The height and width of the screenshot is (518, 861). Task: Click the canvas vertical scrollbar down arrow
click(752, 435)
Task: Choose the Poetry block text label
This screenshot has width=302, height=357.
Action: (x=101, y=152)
************
▶ _EXERCISE DESCRIPTION_
Pull out each line of the listing above that contains the word "width" and copy every such line in full.

▶ _COMPLETE OUTPUT_
The height and width of the screenshot is (518, 861). Task: Click the canvas vertical scrollbar down arrow
This screenshot has width=302, height=357.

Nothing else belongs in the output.